Mining and Sales Contract
This document is an agreement between [Party A] and [Party B] (each, a “Party” and, collectively, the “Parties”) for the purchase and sale of minerals and products hereinafter referred to as the “Goods.”
The Parties agree as follows:
1. Description of Goods. The Goods will consist of [description of goods], which shall be Mining Product listed on the [Mining Association’s website as of the date of this Agreement]. The Parties acknowledge and agree that the quantity and quality of the Goods may vary from time to time based on business conditions.
2. Price. The Parties agree that the price to be paid for the Goods shall be [amount], stated in [currency]. The payment shall be made in accordance with Section 3 of this Agreement.
3. Payment. Payment shall be made no later than [number] days after the Product is delivered to Party B.
4. Delivery of Goods. The Goods shall be delivered to Party B’s [facility / site] within [number] days after receipt of payment.
5. Insurance. Party A agrees to maintain adequate insurance over the Goods until such time as delivery is made to Party B.
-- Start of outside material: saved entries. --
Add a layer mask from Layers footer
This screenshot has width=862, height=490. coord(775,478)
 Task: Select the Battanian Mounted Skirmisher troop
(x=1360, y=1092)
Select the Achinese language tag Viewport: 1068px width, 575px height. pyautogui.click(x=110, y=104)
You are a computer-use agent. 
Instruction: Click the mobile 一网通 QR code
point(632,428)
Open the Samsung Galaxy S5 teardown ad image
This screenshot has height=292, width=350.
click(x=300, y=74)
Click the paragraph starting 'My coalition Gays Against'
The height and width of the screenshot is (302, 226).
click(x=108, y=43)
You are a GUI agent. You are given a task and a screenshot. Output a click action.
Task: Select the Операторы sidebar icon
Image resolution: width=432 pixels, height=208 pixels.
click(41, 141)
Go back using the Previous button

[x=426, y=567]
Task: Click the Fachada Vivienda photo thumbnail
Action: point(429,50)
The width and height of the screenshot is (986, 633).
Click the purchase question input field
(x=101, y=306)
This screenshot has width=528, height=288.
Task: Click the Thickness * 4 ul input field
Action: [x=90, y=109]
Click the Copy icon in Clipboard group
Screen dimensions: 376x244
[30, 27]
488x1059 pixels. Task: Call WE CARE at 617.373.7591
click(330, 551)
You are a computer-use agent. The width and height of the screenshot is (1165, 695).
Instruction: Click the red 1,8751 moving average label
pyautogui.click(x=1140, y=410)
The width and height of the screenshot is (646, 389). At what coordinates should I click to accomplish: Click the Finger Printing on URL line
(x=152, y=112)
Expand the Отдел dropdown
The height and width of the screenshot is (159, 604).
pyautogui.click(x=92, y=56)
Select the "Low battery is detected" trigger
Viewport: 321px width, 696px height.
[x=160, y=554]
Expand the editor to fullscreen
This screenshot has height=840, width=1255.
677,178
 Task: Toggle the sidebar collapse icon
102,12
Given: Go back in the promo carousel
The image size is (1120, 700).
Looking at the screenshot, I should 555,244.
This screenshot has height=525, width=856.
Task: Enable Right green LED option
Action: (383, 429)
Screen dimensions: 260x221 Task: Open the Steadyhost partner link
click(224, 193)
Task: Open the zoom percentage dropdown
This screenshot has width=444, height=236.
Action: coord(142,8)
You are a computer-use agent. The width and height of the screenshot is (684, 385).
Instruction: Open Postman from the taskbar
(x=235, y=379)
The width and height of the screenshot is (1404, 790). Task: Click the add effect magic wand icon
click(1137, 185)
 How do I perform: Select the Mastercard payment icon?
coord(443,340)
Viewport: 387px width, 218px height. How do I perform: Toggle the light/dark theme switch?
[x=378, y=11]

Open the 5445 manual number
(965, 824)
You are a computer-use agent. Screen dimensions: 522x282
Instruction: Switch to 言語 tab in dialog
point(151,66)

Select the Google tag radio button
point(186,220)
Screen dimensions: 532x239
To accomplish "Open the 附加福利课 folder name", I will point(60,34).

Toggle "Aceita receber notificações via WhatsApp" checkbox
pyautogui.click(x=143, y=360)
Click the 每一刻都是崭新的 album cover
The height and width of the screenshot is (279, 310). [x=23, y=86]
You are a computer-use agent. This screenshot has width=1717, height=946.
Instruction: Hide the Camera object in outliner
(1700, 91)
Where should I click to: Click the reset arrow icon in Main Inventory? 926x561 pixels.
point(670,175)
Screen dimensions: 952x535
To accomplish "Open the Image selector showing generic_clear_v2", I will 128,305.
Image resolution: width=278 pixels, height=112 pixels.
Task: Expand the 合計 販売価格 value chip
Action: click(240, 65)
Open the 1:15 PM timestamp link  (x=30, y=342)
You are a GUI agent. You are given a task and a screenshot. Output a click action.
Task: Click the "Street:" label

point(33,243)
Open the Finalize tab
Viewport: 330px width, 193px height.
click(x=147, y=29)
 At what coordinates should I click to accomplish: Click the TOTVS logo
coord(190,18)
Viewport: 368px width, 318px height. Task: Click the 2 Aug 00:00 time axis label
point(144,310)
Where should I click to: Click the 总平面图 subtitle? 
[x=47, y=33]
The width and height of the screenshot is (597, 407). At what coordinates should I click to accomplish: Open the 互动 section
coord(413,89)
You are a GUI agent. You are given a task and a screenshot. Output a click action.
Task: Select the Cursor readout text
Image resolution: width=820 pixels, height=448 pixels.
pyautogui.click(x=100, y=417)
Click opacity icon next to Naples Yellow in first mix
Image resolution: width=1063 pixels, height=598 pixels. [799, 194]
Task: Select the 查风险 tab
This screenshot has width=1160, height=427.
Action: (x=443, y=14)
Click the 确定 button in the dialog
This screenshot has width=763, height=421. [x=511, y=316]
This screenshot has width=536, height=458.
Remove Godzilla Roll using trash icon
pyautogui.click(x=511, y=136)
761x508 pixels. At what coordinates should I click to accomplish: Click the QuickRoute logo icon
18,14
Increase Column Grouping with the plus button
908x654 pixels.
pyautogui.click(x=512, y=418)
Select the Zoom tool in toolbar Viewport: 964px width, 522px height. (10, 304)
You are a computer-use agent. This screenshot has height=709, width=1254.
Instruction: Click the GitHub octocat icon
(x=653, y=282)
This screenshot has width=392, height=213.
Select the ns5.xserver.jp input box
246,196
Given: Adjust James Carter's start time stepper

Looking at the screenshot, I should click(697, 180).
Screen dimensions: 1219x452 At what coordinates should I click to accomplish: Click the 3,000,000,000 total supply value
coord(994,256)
6. Warranties and Representations. Each Party warrants and represents that:
A. The Goods are of merchantable quality and will be delivered in accordance with the terms of this Agreement; and
B. The Parties have full capacity and authority to enter into this Agreement and to perform their respective obligations hereunder.
7. Indemnification. Each Party agrees to indemnify, defend and hold harmless, the other and their directors, officers and employees from and against any and all losses, damages, liabilities and expenses (including but not limited to reasonable attorneys’ fees and costs) arising from or related to any cause of action, claim or demand arising out of or related to any breach of this Agreement by the indemnifying Party.
8. Breach of Agreement. In the event of a breach of any term of this Agreement by either Party, the non-breaching Party shall be entitled to all remedies available at law, including but not limited to damages, injunctive relief and specific performance.
9. Governing Law. This Agreement shall be governed by, and interpreted in accordance with, the laws of [governing law jurisdiction].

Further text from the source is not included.